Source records
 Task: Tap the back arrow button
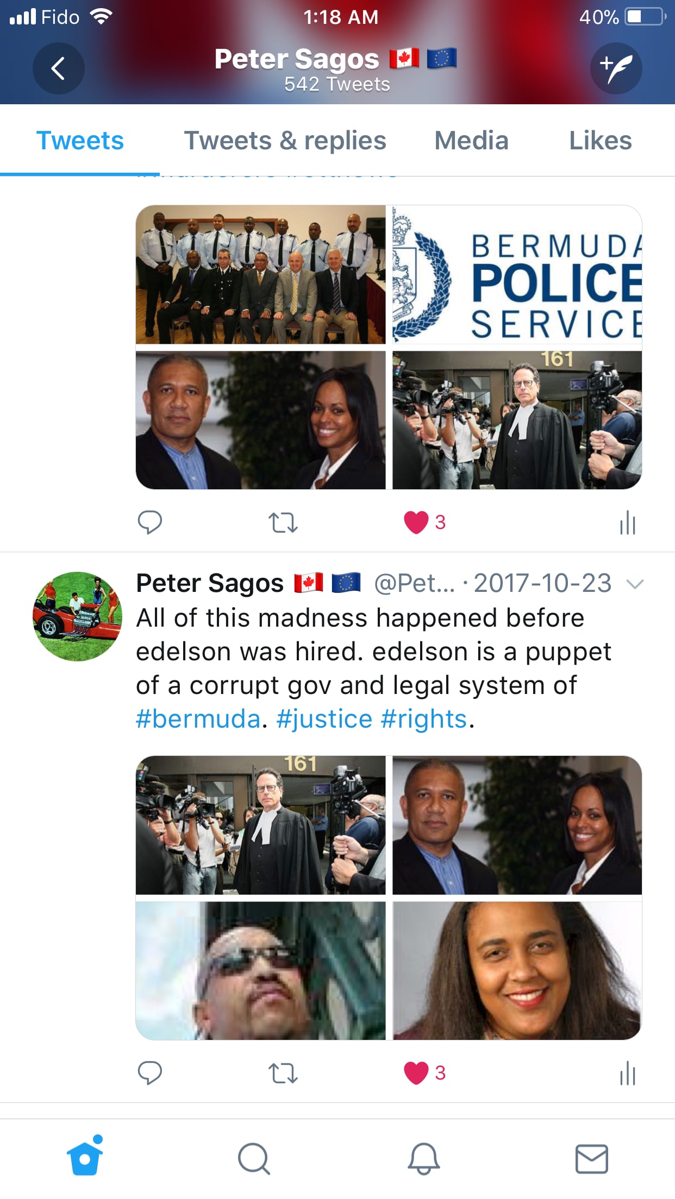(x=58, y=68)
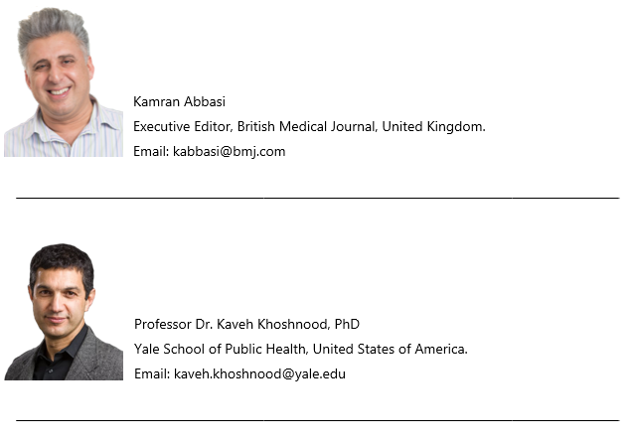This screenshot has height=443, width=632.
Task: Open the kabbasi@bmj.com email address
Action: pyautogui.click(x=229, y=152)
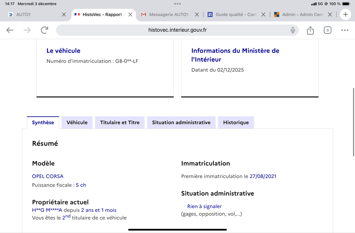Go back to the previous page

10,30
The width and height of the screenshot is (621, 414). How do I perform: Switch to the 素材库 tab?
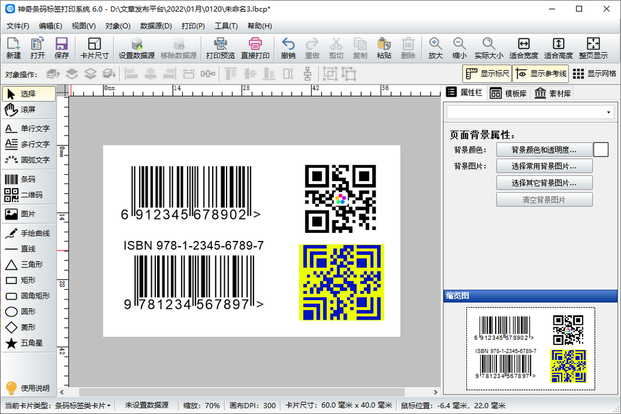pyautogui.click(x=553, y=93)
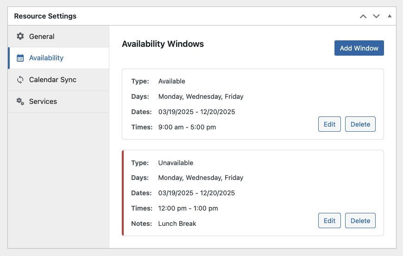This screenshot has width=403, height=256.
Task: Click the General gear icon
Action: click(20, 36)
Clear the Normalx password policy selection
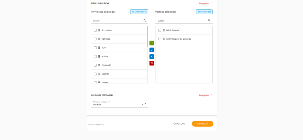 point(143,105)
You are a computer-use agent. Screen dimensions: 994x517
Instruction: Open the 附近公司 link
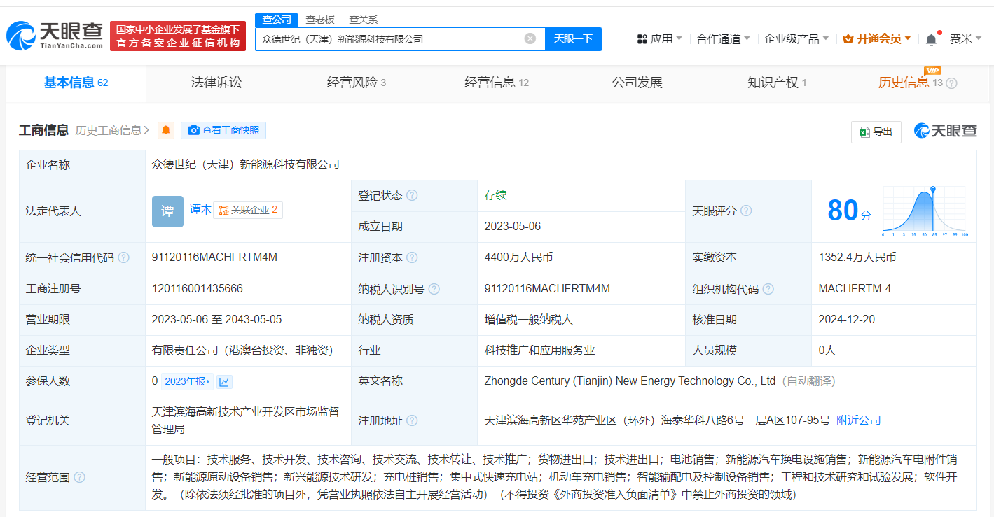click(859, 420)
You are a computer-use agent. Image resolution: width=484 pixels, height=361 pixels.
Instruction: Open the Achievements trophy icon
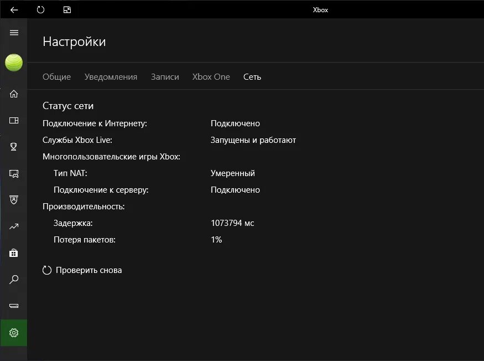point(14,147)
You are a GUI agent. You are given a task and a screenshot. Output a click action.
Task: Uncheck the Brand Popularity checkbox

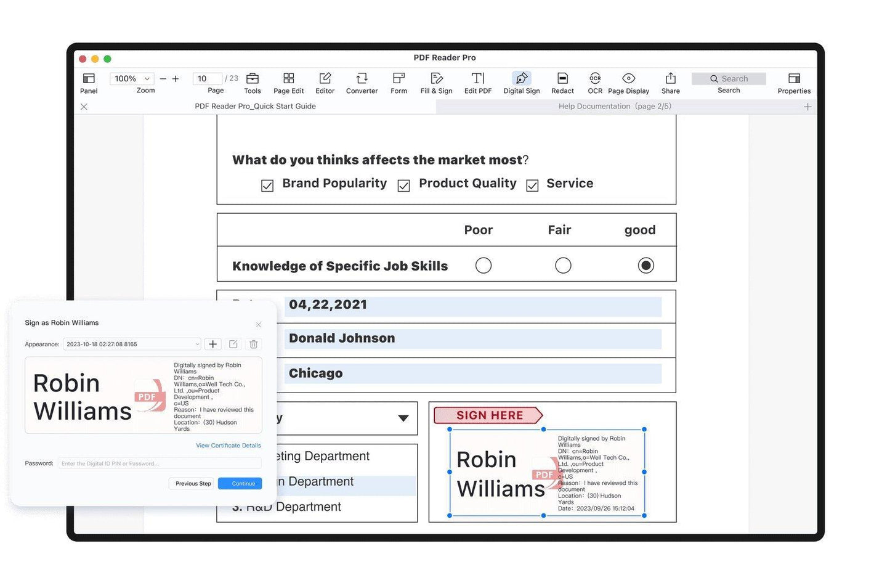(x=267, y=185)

• _Task objective_: The answer must consist of every line from the data that holds the string "agent".

• _Reply_:
You are a computer-use agent. Screen dimensions: 994x517
You are a computer-use agent. Image resolution: width=484 pixels, height=361 pixels.
You are a GUI agent. You are given a task and a screenshot. Output a click action.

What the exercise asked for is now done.